Soudain, ça lui revint. C'était la femme sur la photographie dans la chambre de Graves, elle lui souriait. À cet instant, il se rappela là où il l'avait vu. À Drumstrang, lorsqu'il y étudiait encore (2). Elle était bien plus jeune à cette époque, à peine une adolescente, mais, il reconnaissait cette façon de regarder les gens, sans peur, même quand elle aurait dû. Sans oublier qu'elle avait des cheveux blonds et des yeux bleus caractéristiques. Il y avait aussi une photographie d'elle chez Irgorkorvoff. Il lui sourit et la laissa entrer. L'un de ses problèmes allait de régler tout seul. Quel idiot de ne pas avoir faire le rapprochement entre la Natalia Lejova du MACUSA et celle qui a été l'apprentie de ce cher défunt Ivan. Il était vrai qu'elle avait changé de nom de famille en se mariant, mais, ce n'était qu'un détail. Et puis, avait-il le choix de la laisser rentrer ici ? S'il ne le faisait pas, elle aurait des doutes et il ne pouvait pas se le permettre alors qu'il venait à peine de commencer la mise en place de son prochain projet. Il fallait juste qu'il trouve le moyen de la convaincre d'ouvrir le grimoire qu'il avait dérobé sans qu'elle découvre la vérité. Quoique… Pourquoi se donner la peine de lui cacher qui il était ? Il fallait juste qu'il trouve un moyen pour que l'absence de Lejova ne soit pas remarquée.

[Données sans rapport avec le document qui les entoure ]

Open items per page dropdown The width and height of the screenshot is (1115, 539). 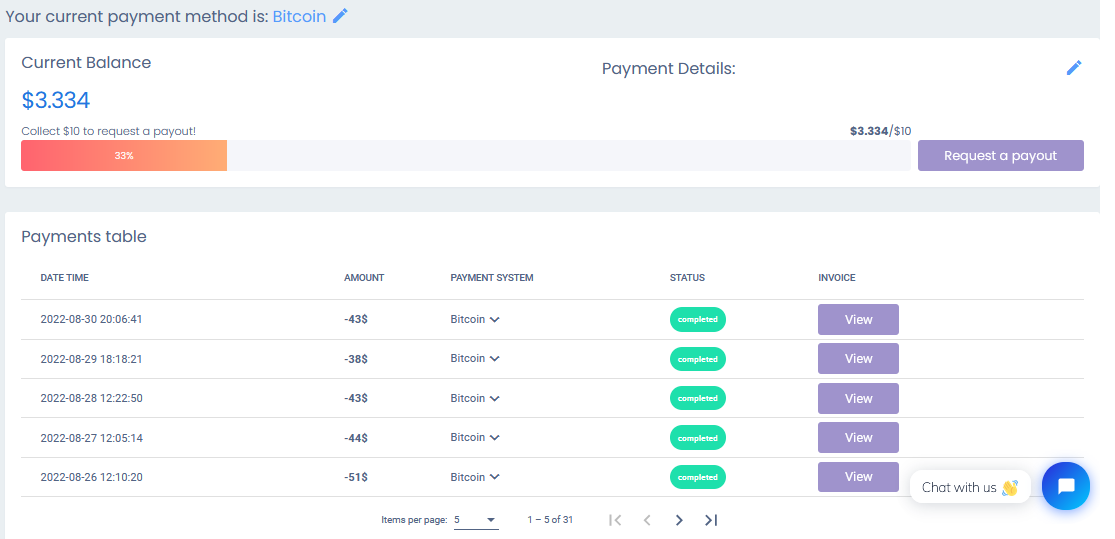475,520
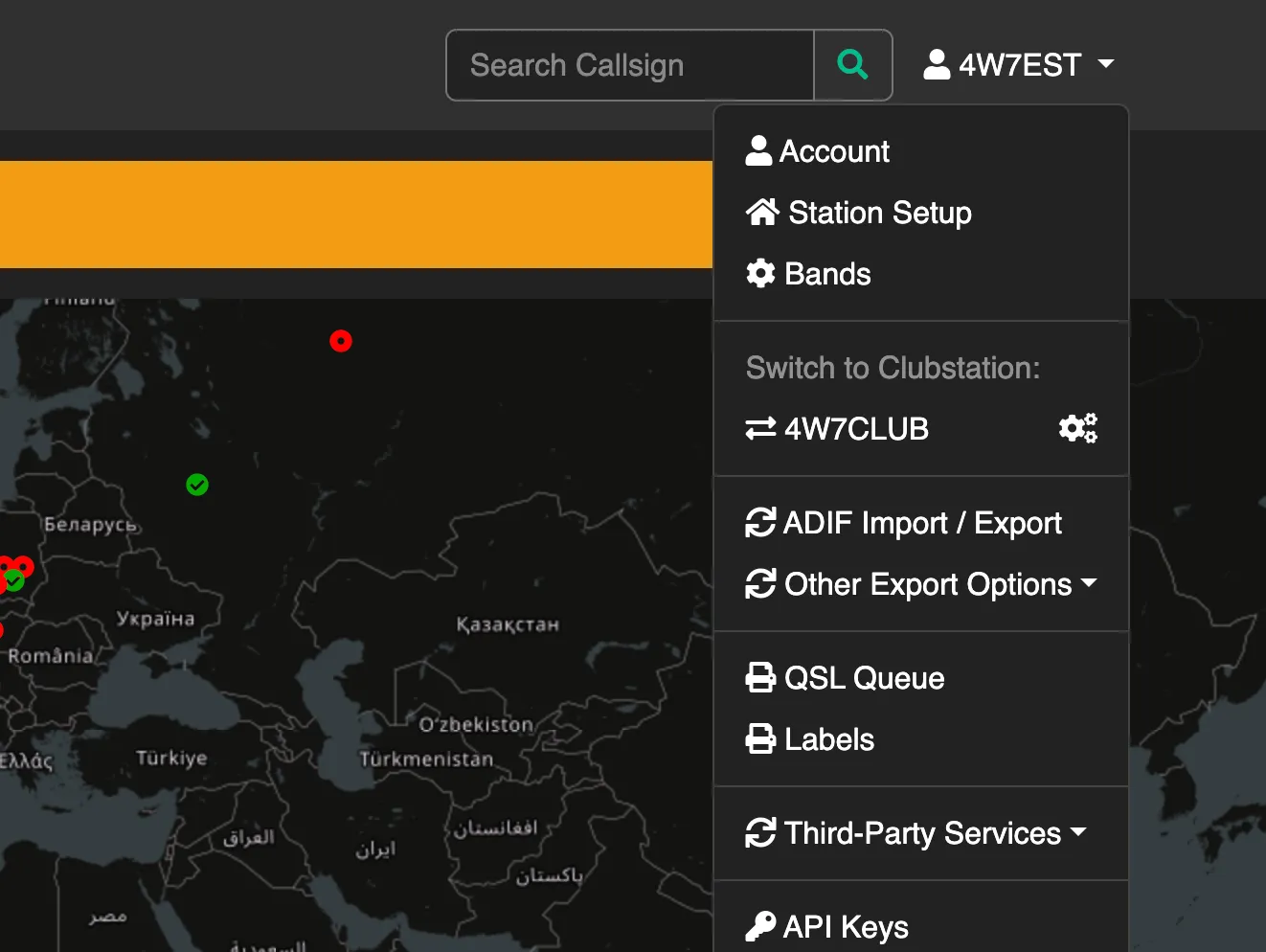Open the Account menu item
The image size is (1266, 952).
pos(834,151)
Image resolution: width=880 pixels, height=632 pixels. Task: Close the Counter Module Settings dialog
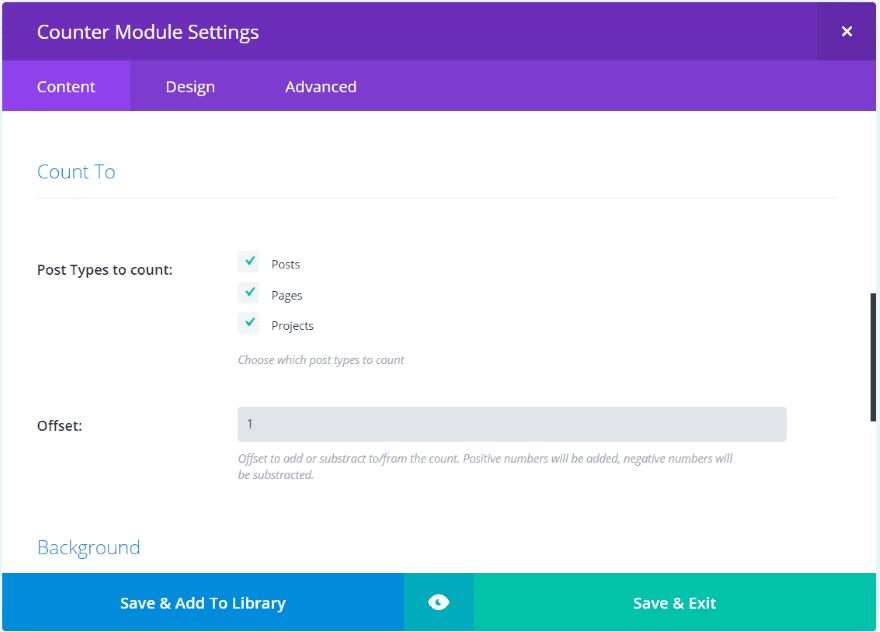(846, 31)
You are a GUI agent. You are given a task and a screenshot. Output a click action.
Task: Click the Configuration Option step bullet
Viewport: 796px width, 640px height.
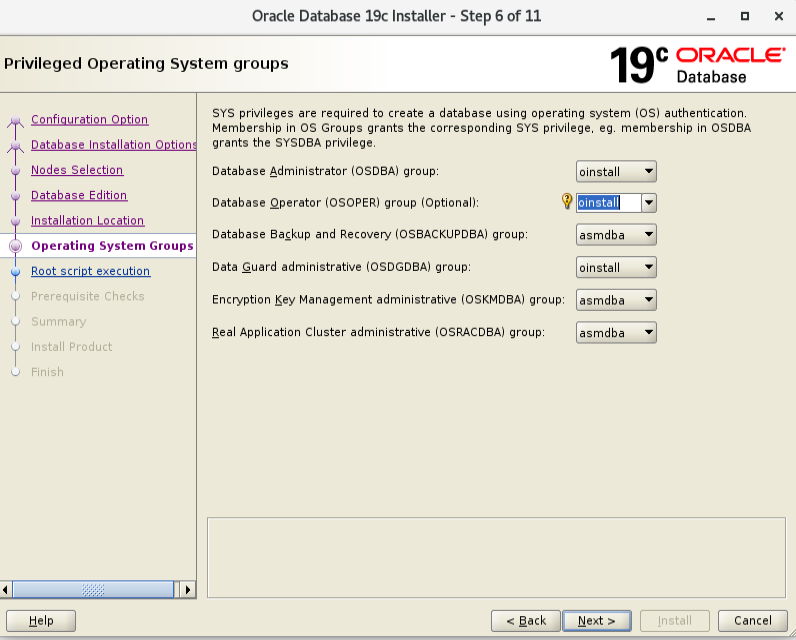pyautogui.click(x=15, y=121)
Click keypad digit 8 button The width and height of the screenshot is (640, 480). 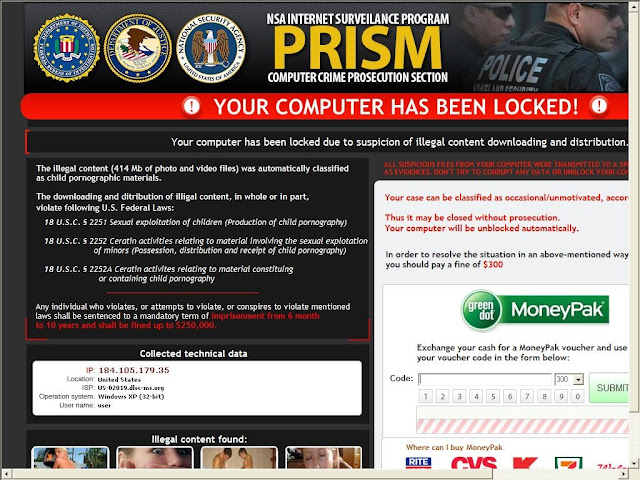(x=544, y=396)
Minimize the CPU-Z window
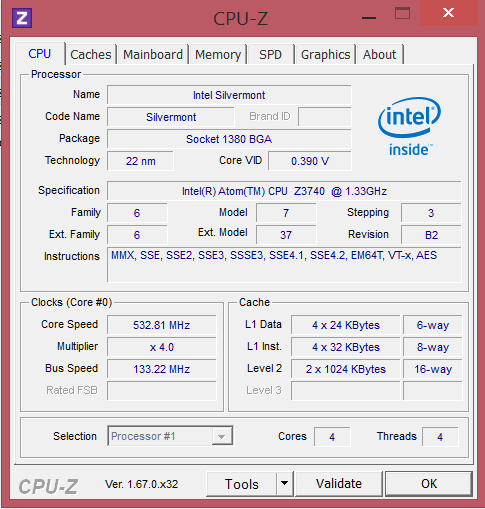The image size is (485, 509). point(369,18)
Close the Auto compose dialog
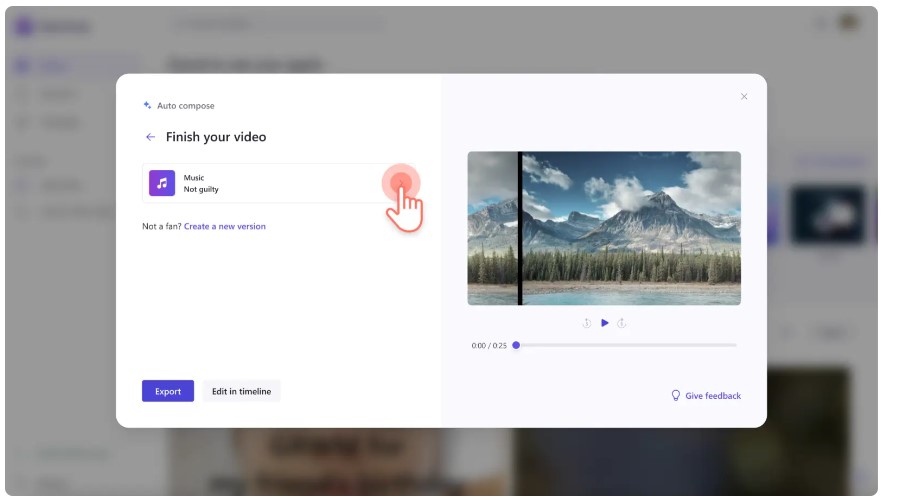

(1)Yule est la fête du Solstice d'hiver. Pour les sorciers, il représenté la Renaissance du Soleil et le début d'une nouvelle vie.
(2) Gellert Grindelwald est né en 1883. Il avait donc environ 43 ans au moment du film (début décembre 1926). Oui, je sais, dans le film il fait plus vieux. Comme quoi, il ne faut pas utiliser la magie noire, ça donne l'air soit d'un serpent, soit d'un vieillard. En tout cas, c'est mauvais pour la peau. Natalia est née en 25 décembre 1886, elle a la quarantaine également. Grindelwald a été renvoyé de Durmstrang lorsqu'il avait seize ans, il y a donc croisé Natalia.
(3) Un magicomage légiste est l'équivalent d'un médecin légiste.
Et voilà. On parle de moi, donc oui, j'allais finir par vous faire un coup comme cela. Oui, la suite est écrite. Non, je n'ai pas encore envie de la poster. Oui, je sais que je suis chiante.